_Activity_:
Only the lines from the one that contains "TED (880, 2087)" through the last line of the records should appear, each printed exactly as it is.
[[ Provided data open ]]
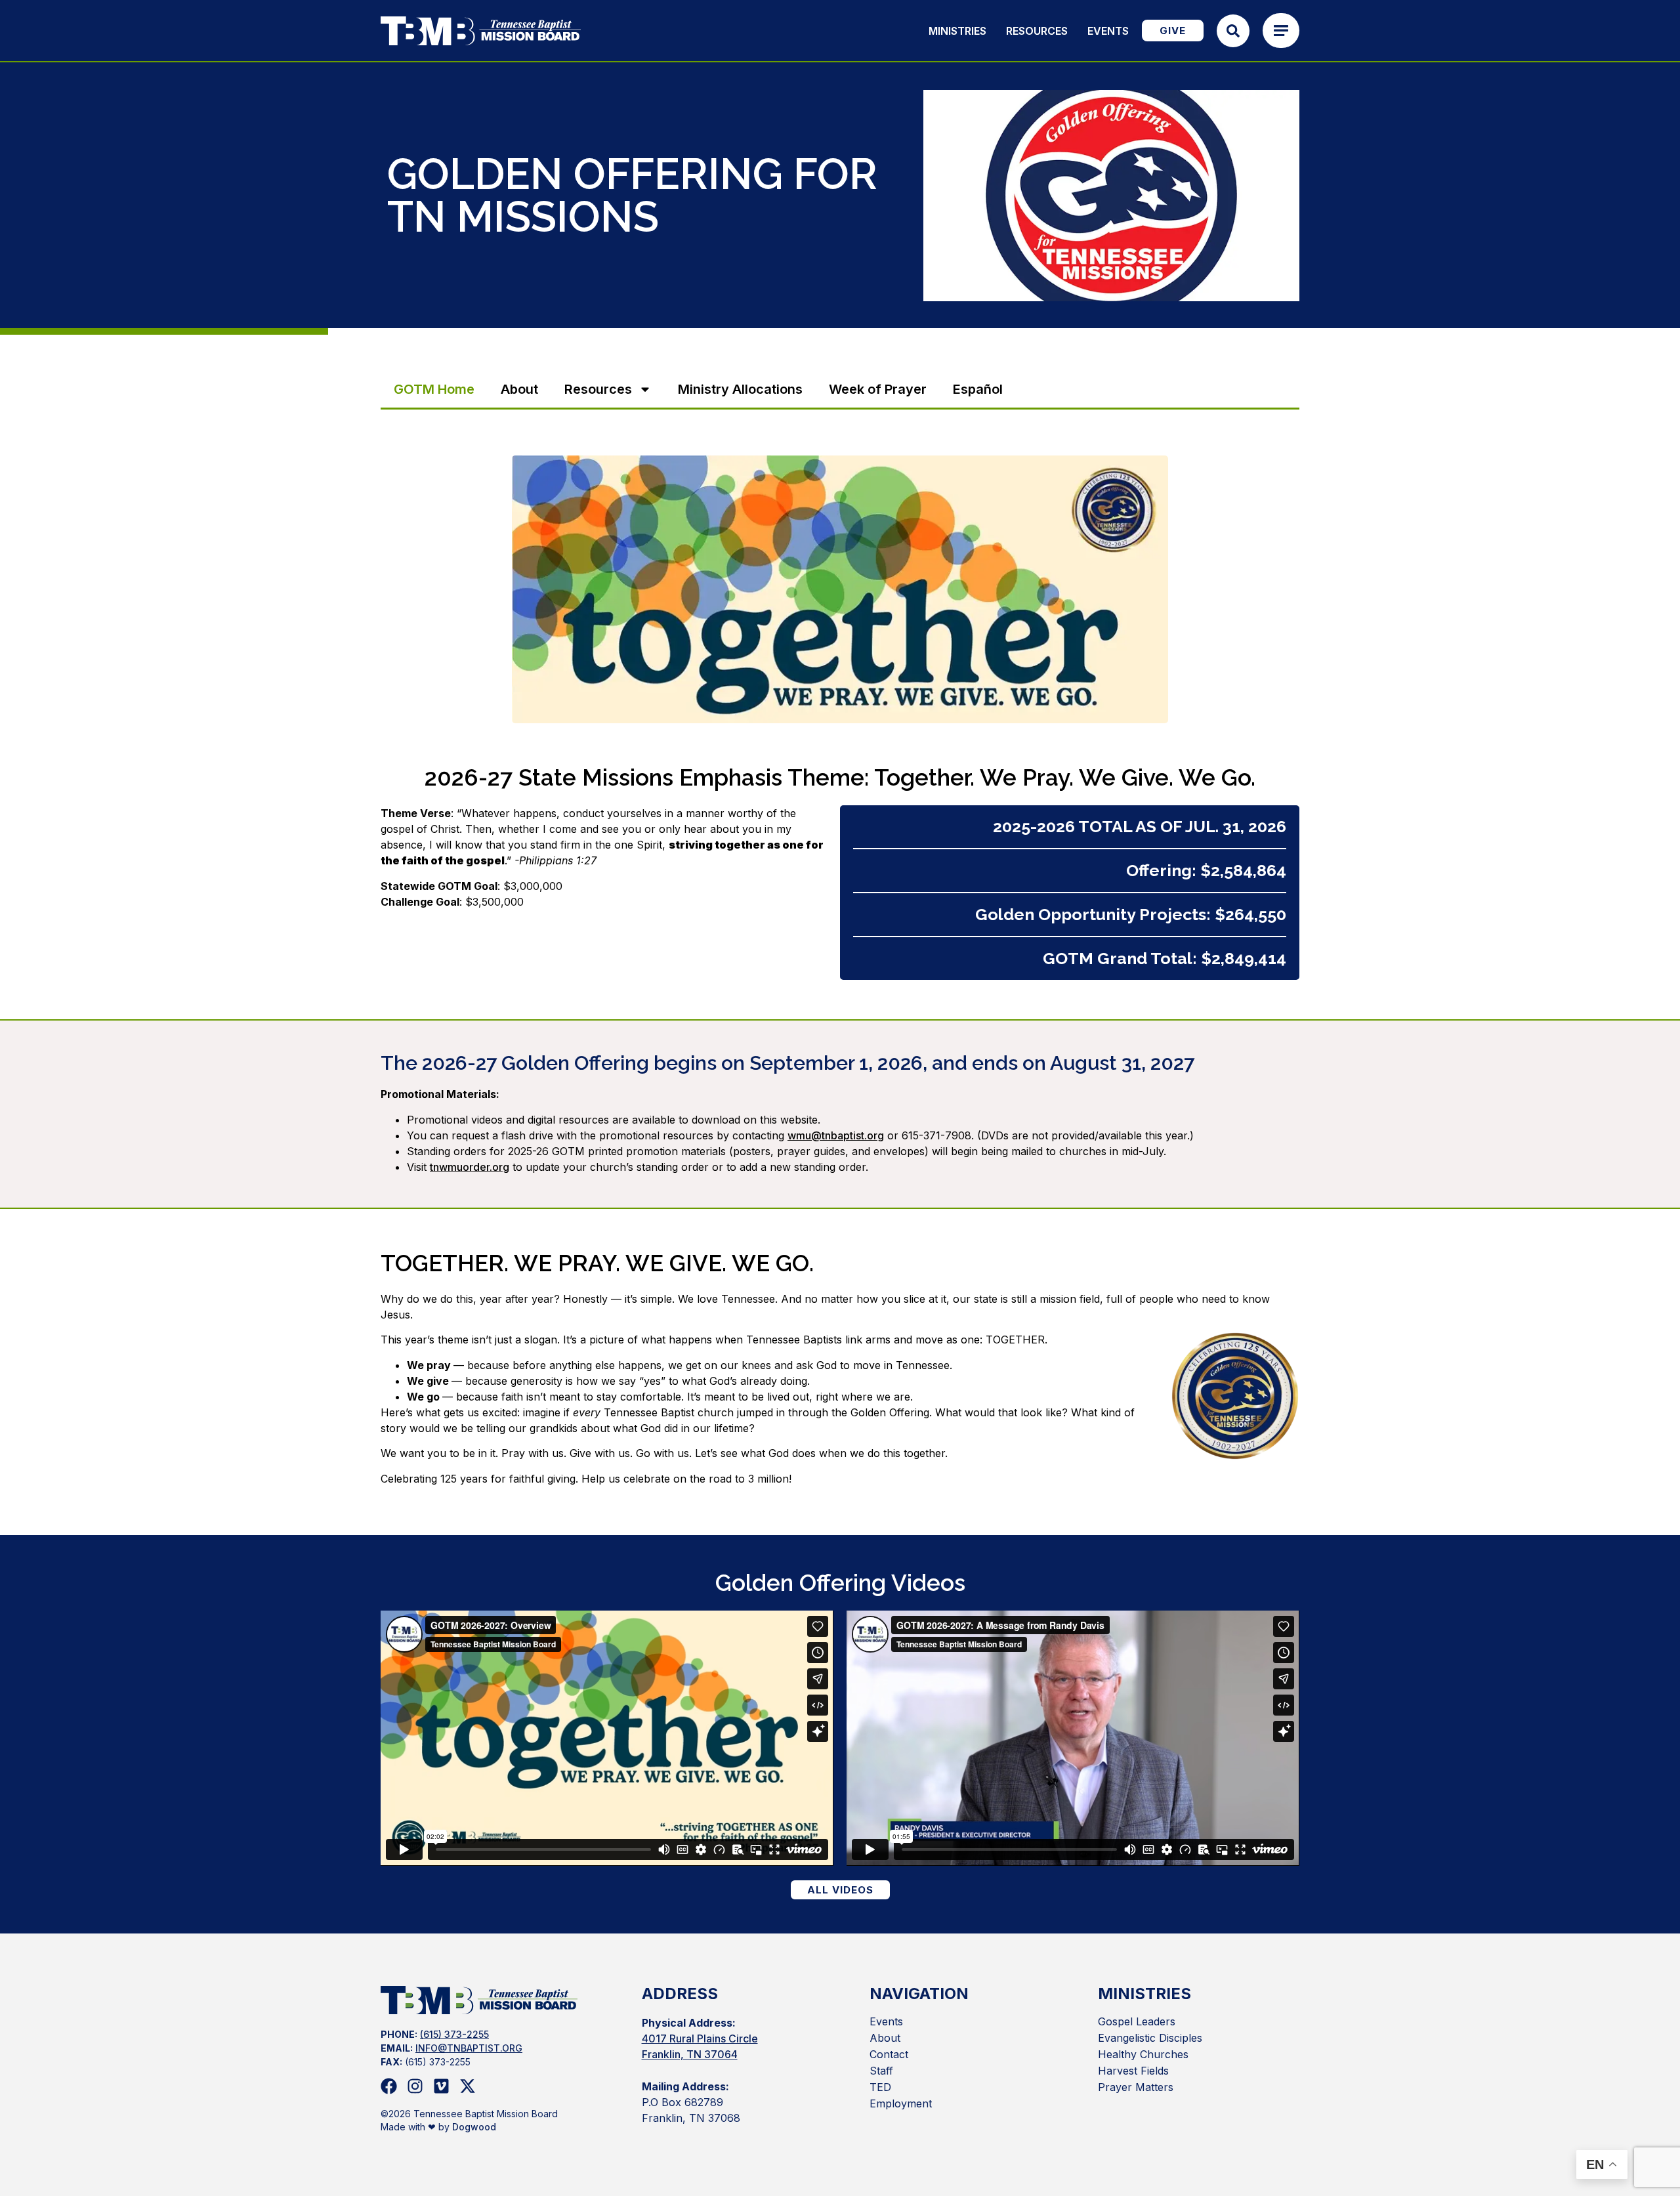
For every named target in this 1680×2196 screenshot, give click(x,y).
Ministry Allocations (740, 389)
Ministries (957, 30)
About (519, 389)
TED (880, 2087)
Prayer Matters (1135, 2087)
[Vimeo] (441, 2086)
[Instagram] (415, 2086)
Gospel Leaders (1136, 2021)
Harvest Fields (1133, 2070)
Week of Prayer (878, 389)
[[ Provided data closed ]]
_Solution to this task_:
TED (880, 2087)
Prayer Matters (1135, 2087)
[Vimeo] (441, 2086)
[Instagram] (415, 2086)
Gospel Leaders (1136, 2021)
Harvest Fields (1133, 2070)
Week of Prayer (878, 389)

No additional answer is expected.